Control of recent thymic emigrant survival by positive selection signals and early growth response gene 1.

Early growth response gene 1 (Egr1) is a transcriptional regulator whose expression can be induced by multiple signals including the TCR. Egr1 has been shown to promote positive selection, but an investigation of its role in T cell homeostasis has not been reported. The possibility that similar signals control both positive selection and peripheral T cell homeostasis led us to investigate the role of Egr1 in the maintenance of peripheral T cells. We have found that on TCR transgenic backgrounds, Egr1-deficient mice have a reduction in their number of naive T cells.
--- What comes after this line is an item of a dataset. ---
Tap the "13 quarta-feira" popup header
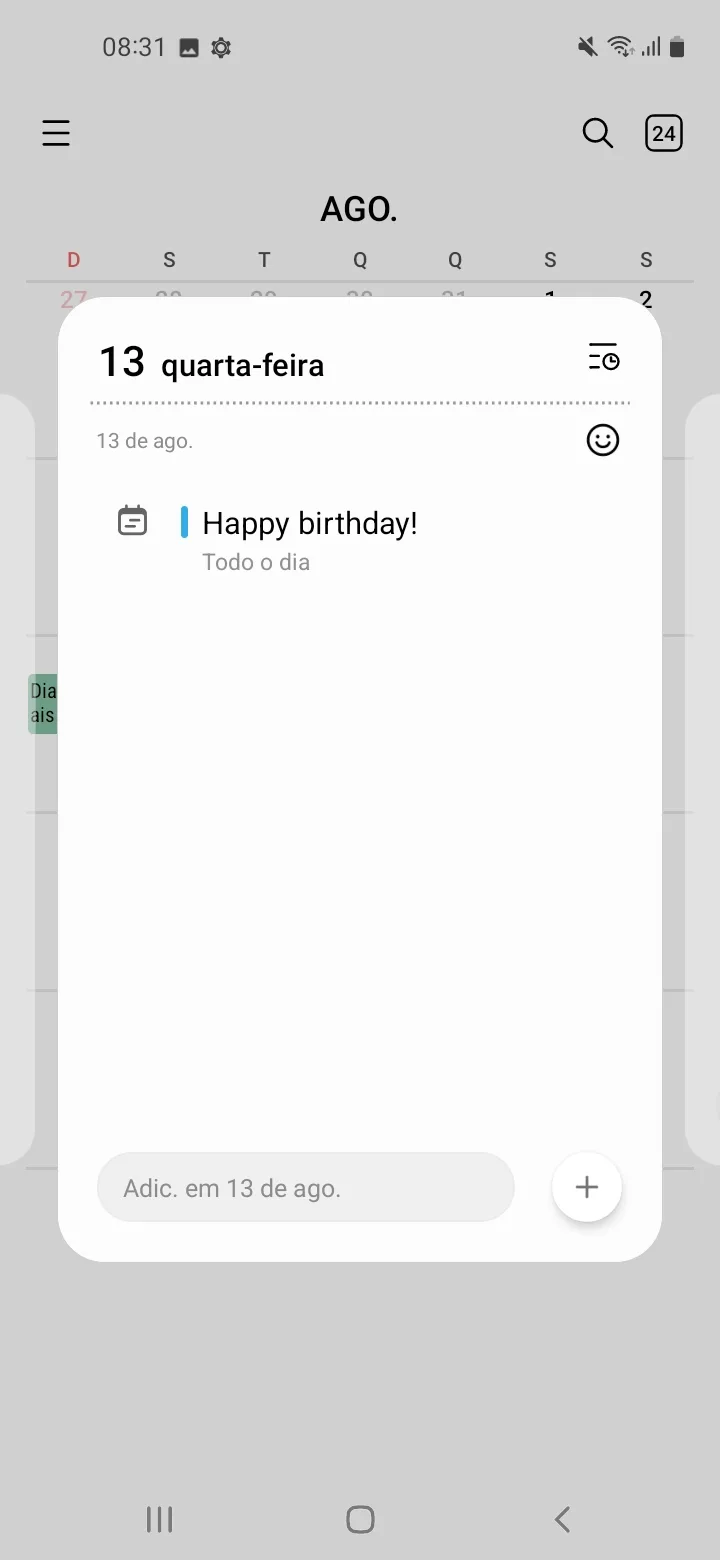Image resolution: width=720 pixels, height=1560 pixels. [211, 362]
Although Egr1-deficient animals have a low percentage of mature thymocytes due to inefficient positive selection, the absolute number of mature thymocytes is only slightly reduced due to increased thymus size in Egr1-deficient mice. Despite possessing near normal numbers of mature thymocytes, we find that Egr1-deficient mice have poor accumulation of recent thymic emigrants (RTE) in the periphery. The poor accumulation of RTE in Egr1-deficient mice appears to originate from decreased survival of mature thymocytes and RTE, which we have observed both in vitro and in vivo. These findings suggest that an Egr1-mediated signal during positive selection promotes not only the production of single positive thymocytes, but also the survival of selected thymocytes until they can become established in the periphery.